> Text segment:
####

FROM THE AACR ANNUAL MEETING
The combination of trastuzumab (Herceptin) and lapatinib (Tykerb) resulted in an overall objective response rate of 30% in heavily pretreated patients with HER2-positive metastatic colorectal cancer, according to findings presented at the annual meeting of the American Association for Cancer Research.
Of 33 patients, 2 patients achieved complete responses and 8 had partial responses, while 13 patients achieved stable disease. This brought the total clinical benefit rate to 70% at the time of data cutoff on Feb. 28.
“There is a large unmet need in colorectal cancer,” said study author, Silvia Marsoni, MD , director of the precision medicine unit at the Istituto di Candiolo, Fondazione del Piemonte per l’Oncologia–IRCCS in Turin, Italy.
“The combination of drugs really had a great impact on the tumor,” said Dr. Marsoni, who discussed the findings at a presscast. “One of these complete responders is still alive without evidence of disease at almost 36 months from the beginning of his treatment. This was a very good duration of response.”
HER2 amplification is found in 5% of RAS wild-type metastatic colorectal cancer cases. Dual HER2 blockade with both trastuzumab and lapatinib had inhibited tumor growth in preliminary studies, but that has not been the case for either drug used alone.
The HERACLES trial was conducted at four centers in Italy and enrolled 33 patients with RAS wild-type, HER2-positive tumors that were refractory to standard of care treatments, including the epidermal growth factor receptor (EGFR) inhibitors cetuximab and panitumumab.
“These patients were heavily pretreated and 75% had four or more prior treatments,” explained Dr. Marsoni.
All participants received trastuzumab intravenously with a 4 mg/kg loading dose followed by 2 mg/kg weekly, and lapatinib was given orally at 1,000 mg daily. Treatment continued until disease progression.
The primary endpoint was the objective response rate, and secondary endpoints included progression-free survival and safety.
The two patients who achieved a complete response continue to be disease free, and both had tumors that were refractory to cetuximab and resistant to all standard treatment.
Historically, the response rate in metastatic colorectal cancer after second-line treatment is very low, at less than 5% with chemotherapy and about 10%-20% with anti-EGFR therapy.
“There was really no toxicity,” explained Dr. Marsoni. “We used a lapatinib dose that was about 20% less than what is used in breast cancer to avoid GI toxicity.”
Only six patients (18%) experienced grade 3 side effects, which included fatigue, skin rash, and elevated bilirubin.
“In conclusion, we can say that, even if HER2-positive patients in colon cancer are only 3% of the population, they are still a little and important piece of the cake that can be actively targeted with a new chemotherapy-free regimen,” said Dr. Marsoni. “We have a new potential treatment for this population.”

####

> Source information:
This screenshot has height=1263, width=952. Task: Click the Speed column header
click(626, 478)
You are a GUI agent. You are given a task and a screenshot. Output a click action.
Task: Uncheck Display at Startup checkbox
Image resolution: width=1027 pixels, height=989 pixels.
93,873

####

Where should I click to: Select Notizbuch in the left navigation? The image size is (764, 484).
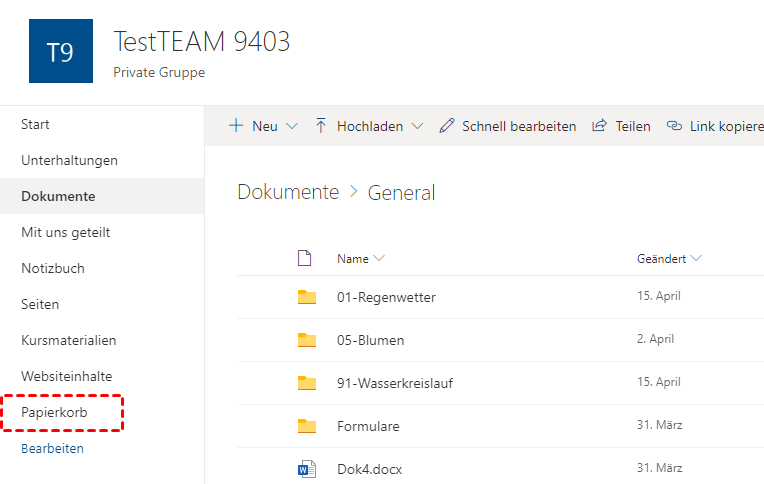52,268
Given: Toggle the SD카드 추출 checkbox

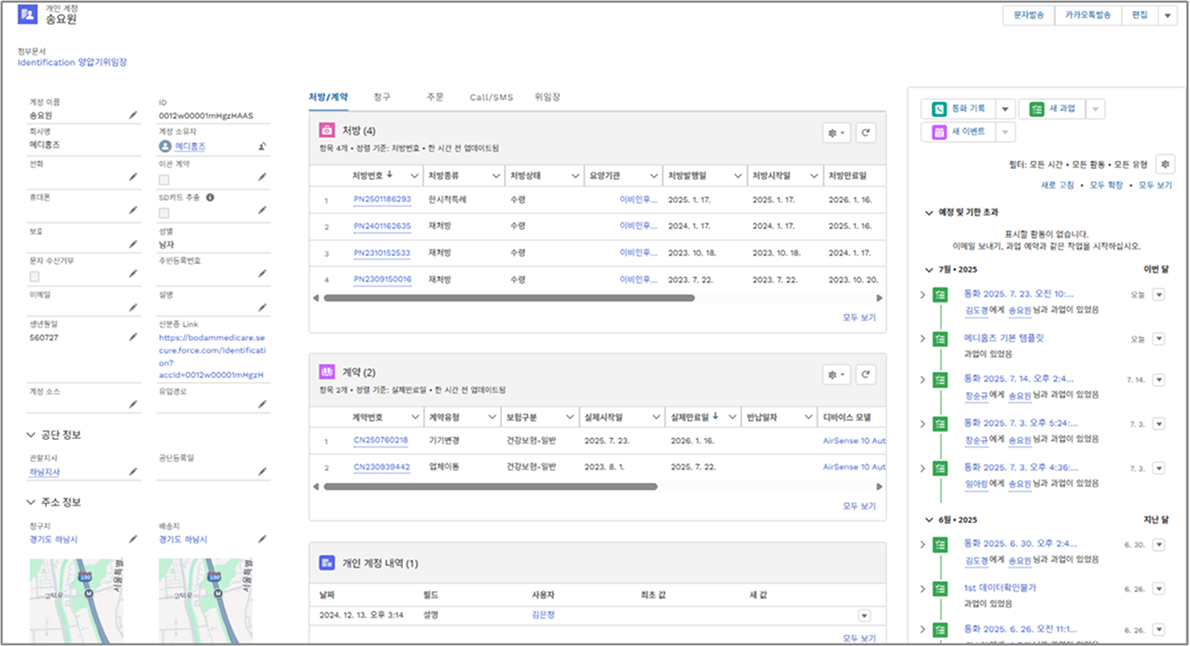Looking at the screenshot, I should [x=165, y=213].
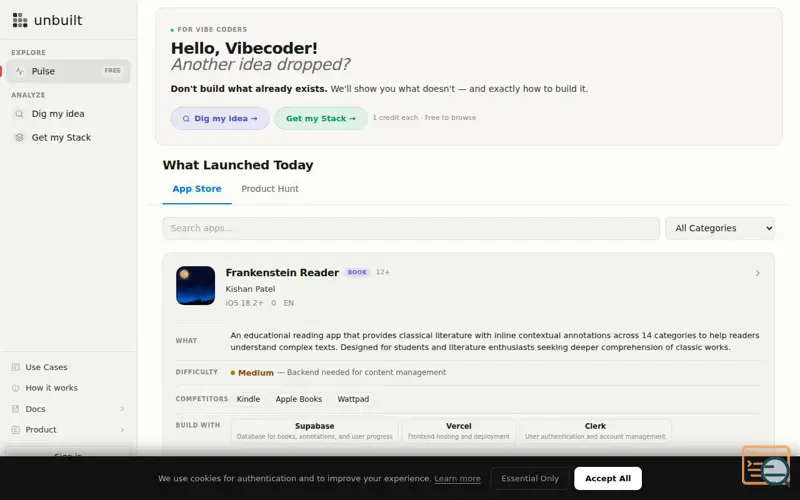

####

> What the task requires:
Answer these questions from the report on the colorectal cancer trial.
(a) How many of the 33 patients achieved stable disease?
(b) What daily dose of lapatinib was given orally?
(c) How many patients experienced grade 3 side effects?
The lines come from a separate source and have no connection to the report on the colorectal cancer trial.

> Answer to the exercise:
(a) 13 patients
(b) 1,000 mg daily
(c) Six patients (18%)